_Exercise objective_
Convert the lines from the line with "Select Last ned XLS-fil (Excel)" up to and including the line with "pyautogui.click(x=660, y=13)" into a JSON list of strings, one string per line, leaving out blank lines.

start Listed records

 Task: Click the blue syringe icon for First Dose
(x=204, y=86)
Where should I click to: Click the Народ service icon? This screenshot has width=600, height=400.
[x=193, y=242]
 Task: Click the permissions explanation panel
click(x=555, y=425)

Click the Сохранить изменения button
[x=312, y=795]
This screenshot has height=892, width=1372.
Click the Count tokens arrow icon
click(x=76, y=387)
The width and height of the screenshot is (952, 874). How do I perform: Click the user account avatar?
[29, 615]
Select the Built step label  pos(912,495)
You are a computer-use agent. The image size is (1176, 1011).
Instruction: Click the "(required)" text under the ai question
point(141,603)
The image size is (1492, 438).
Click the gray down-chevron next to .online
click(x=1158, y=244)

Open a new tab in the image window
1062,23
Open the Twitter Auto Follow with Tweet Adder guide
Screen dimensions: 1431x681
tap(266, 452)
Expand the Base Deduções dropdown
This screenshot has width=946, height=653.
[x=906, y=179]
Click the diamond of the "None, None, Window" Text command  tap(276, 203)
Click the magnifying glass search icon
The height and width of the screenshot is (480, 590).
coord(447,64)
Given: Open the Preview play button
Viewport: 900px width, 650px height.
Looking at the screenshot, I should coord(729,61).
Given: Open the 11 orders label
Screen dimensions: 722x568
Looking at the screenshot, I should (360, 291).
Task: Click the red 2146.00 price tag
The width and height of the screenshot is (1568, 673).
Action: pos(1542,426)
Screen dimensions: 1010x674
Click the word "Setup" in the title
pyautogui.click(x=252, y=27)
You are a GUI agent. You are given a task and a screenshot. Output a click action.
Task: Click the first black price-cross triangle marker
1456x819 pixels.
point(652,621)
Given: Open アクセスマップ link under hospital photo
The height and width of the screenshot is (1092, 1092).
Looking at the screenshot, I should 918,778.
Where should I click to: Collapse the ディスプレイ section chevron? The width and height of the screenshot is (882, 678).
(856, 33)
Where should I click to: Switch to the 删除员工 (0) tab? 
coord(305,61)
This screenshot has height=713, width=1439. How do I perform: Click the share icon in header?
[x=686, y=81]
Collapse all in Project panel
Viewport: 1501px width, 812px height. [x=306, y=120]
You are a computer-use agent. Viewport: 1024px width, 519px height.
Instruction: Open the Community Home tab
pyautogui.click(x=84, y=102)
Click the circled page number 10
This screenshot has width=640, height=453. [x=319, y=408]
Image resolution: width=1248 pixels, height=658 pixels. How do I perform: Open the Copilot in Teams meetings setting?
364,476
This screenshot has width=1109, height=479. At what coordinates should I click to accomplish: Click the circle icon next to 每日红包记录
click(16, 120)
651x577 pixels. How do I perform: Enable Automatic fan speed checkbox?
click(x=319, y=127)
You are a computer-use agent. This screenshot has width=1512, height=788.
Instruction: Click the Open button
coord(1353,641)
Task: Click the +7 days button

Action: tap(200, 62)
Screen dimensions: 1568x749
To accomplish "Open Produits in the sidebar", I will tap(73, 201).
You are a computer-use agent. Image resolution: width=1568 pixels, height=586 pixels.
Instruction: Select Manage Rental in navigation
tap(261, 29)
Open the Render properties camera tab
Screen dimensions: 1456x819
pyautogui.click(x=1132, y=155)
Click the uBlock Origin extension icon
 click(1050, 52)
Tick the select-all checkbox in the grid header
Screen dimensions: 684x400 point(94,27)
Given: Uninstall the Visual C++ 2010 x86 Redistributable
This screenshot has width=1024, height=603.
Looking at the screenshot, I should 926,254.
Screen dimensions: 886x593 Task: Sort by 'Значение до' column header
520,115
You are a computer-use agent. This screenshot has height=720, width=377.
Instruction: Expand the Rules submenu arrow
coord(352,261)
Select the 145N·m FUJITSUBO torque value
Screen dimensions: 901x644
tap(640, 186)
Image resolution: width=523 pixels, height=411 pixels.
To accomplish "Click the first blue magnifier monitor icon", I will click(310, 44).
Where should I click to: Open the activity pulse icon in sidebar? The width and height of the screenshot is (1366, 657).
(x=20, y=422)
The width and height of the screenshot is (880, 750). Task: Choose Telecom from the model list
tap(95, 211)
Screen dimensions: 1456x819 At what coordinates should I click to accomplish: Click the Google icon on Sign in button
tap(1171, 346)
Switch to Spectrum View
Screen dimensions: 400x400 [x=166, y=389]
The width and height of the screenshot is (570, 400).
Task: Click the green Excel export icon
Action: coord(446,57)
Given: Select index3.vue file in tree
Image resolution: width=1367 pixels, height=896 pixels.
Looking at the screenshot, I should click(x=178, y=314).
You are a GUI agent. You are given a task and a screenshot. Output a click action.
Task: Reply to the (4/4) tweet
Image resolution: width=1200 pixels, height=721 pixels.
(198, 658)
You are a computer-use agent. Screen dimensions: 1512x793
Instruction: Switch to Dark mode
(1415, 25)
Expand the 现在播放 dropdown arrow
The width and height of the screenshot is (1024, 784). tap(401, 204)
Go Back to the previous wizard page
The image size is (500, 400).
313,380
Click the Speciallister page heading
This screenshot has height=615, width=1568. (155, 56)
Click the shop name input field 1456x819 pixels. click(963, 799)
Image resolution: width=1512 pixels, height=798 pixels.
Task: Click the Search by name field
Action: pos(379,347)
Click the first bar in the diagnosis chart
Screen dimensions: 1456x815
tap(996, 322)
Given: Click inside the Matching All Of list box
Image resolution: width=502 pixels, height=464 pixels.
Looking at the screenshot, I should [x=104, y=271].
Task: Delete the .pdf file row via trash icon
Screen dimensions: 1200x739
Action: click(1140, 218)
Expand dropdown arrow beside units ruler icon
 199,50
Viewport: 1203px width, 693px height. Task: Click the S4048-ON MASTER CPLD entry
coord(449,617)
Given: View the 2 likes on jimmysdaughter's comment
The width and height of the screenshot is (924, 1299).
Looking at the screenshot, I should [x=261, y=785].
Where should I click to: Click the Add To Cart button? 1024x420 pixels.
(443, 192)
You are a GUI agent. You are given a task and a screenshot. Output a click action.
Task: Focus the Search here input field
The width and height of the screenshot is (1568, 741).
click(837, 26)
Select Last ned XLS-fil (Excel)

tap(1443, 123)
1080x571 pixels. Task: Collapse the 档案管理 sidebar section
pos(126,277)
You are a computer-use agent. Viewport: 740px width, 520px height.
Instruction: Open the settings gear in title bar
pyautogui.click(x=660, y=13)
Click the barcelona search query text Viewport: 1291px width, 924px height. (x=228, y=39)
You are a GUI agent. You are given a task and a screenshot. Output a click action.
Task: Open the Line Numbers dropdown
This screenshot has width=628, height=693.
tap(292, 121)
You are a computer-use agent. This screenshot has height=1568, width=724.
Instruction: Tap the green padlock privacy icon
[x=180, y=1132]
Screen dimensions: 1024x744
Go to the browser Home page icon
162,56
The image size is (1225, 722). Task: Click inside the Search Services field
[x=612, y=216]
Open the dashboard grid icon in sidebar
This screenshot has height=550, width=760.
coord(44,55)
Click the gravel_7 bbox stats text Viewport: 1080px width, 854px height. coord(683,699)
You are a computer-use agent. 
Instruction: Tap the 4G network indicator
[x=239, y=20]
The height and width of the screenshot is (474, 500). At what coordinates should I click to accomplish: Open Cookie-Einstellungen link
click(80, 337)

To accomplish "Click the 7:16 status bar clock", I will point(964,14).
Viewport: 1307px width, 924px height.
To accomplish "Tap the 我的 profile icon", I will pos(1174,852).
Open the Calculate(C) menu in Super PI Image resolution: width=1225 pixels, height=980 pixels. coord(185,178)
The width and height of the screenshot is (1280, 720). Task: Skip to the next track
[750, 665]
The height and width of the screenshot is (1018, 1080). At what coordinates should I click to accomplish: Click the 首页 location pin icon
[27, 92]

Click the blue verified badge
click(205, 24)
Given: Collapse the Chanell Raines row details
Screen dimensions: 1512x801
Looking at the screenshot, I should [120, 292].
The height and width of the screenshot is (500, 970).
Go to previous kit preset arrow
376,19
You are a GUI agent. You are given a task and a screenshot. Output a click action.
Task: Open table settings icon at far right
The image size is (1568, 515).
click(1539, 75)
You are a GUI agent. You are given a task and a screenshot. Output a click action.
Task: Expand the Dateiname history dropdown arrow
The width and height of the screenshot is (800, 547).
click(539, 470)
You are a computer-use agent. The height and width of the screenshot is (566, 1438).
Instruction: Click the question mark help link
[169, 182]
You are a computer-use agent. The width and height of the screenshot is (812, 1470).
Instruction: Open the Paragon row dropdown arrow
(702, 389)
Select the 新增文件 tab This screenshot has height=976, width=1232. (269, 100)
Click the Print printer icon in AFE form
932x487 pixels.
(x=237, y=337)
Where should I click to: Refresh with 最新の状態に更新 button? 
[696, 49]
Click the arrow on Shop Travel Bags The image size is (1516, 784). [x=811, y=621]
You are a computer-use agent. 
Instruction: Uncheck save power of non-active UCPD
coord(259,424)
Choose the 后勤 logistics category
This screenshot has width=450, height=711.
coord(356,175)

end Listed records

_Exercise response_
[
  "Select Last ned XLS-fil (Excel)",
  "tap(1443, 123)",
  "1080x571 pixels. Task: Collapse the 档案管理 sidebar section",
  "pos(126,277)",
  "You are a computer-use agent. Viewport: 740px width, 520px height.",
  "Instruction: Open the settings gear in title bar",
  "pyautogui.click(x=660, y=13)"
]